There's a time-honored tradition in the West to approach Russia as a riddle, devising elaborate explanations for Russia's admittedly befuddling ways. I know: I was a foreign correspondent in Moscow for 10 years, and filled quite a few bytes expounding on the effects of endless winter, endless expanse, the collision of East and West, long subjugation by Mongol hordes, the absence of a Renaissance, vodka, and other such formative influences. I've always had a soft spot for the swaddling theory, wherein the practice of binding babies like mummies between feedings formed a nation given to lurching between total passivity and total anarchy (Full disclosure: I may have been swaddled).
So there is certain temptation to seek a Dostoevskian explanation for the rise of Russian tennis. Are these young stars a post-Soviet reaction to the collective ethic of the Soviet era? Are they another version of the trillionaire oligarch, people who frantically grasp for all the riches and glory denied them for 70 years? Tursunov has admitted in an interview that Hugh Hefner of Playboy fame was a model: "After tennis, I want to have a big house and wear a velvety robe." The Cincinnati Enquirer suggested that tennis was the Russian equivalent of basketball in the American inner city - a way out: "Think of a tennis court in Siberia as analogous to a basketball court in the Bronx."
The fact is that there was always tennis in the Soviet Union, even if it was often on lumpy courts behind high walls. But the Communist party always preferred to send teams abroad, because when stars went alone they had a nasty habit of defecting. All that changed in 1988, when tennis returned to the Olympics and the Soviet Union began to loosen up. Courts quickly began to sprout across the land. The game got a further boost from Boris Yeltsin, who was often photographed wrestling with a racket.
That was the era when most of the current stars got their first racket. Then Anna Kournikova showed how a Russian player can become a big bucks marketing star. Combine that with the fact that Russia is still a country where children are expected to master skills, whether chess, ballet or tennis, through relentless practice, and the head of Russian tennis, Shamil Tarpishev, says the invasion has only just begun.

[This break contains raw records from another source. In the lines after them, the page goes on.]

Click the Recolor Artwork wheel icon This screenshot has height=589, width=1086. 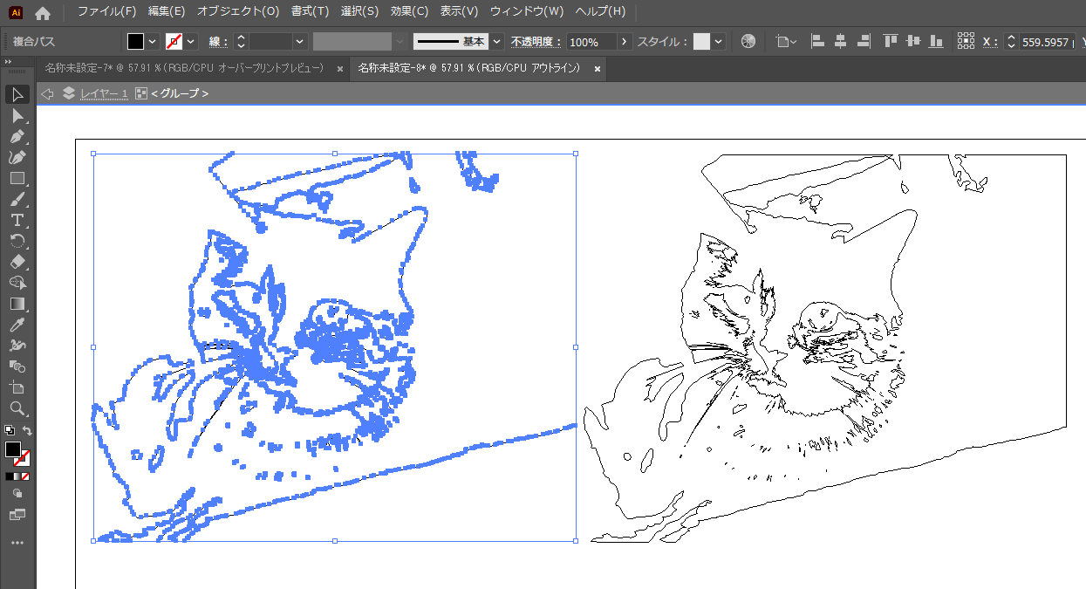tap(748, 42)
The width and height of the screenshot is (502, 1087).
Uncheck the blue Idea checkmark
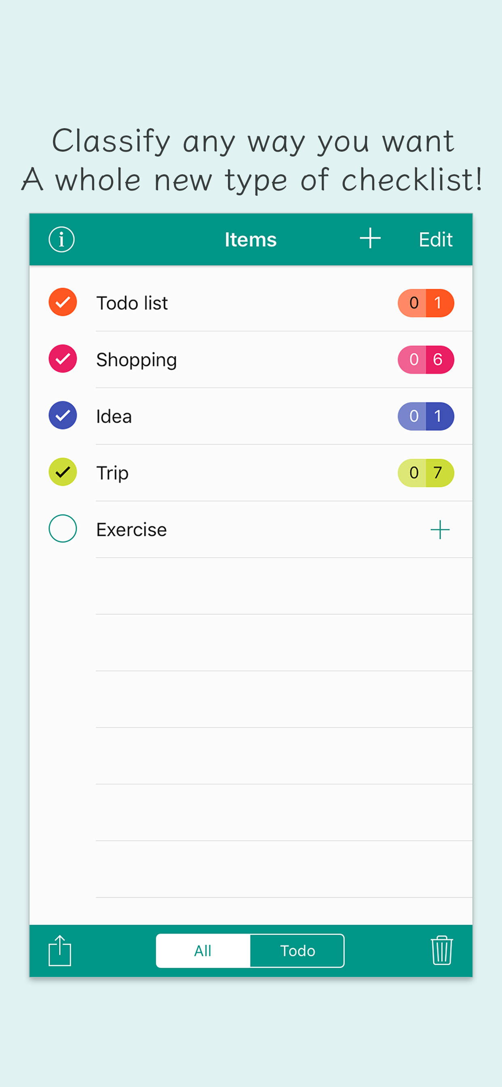(63, 415)
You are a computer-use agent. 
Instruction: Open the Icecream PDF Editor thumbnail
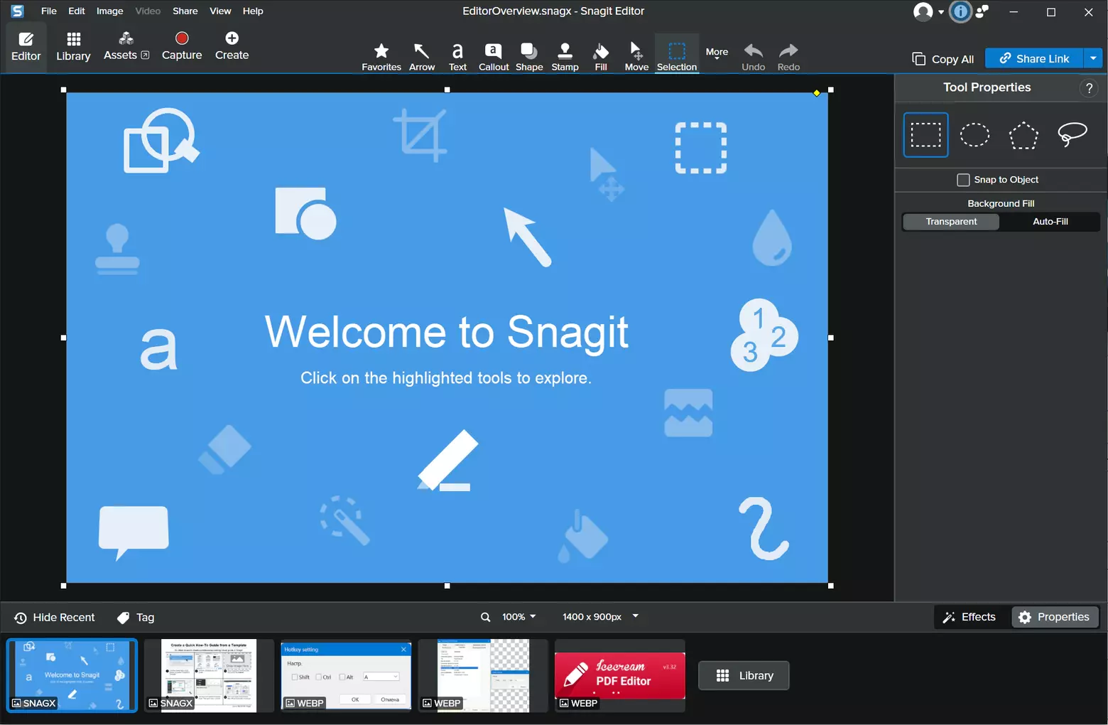[619, 675]
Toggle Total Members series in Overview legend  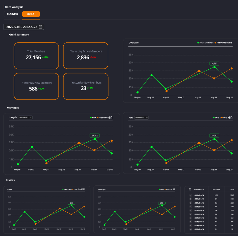click(x=206, y=43)
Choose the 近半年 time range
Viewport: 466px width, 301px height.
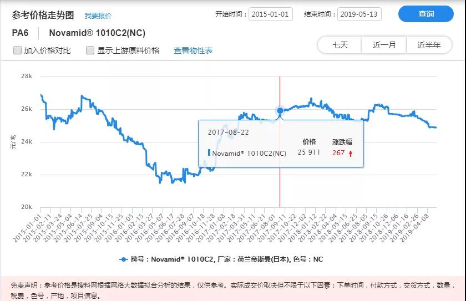[x=429, y=45]
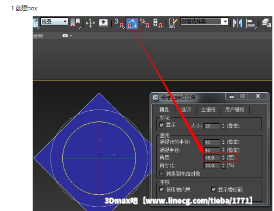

Why women's tennis in particular? For that, the playwright Edvard Radzinsky has a compelling explanation. Writing in The Wall Street Journal, he noted that professional sport was one of the few fields where women had a measure of equality in the old USSR. With the collapse of the Soviet Union, women were also freed to plunge into business. And so the two merged, most noticeably in tennis. "The role of the Tennis Lolita, of the Beauteous Champion, is but Russian womanhood's most public face," Radzinsky wrote.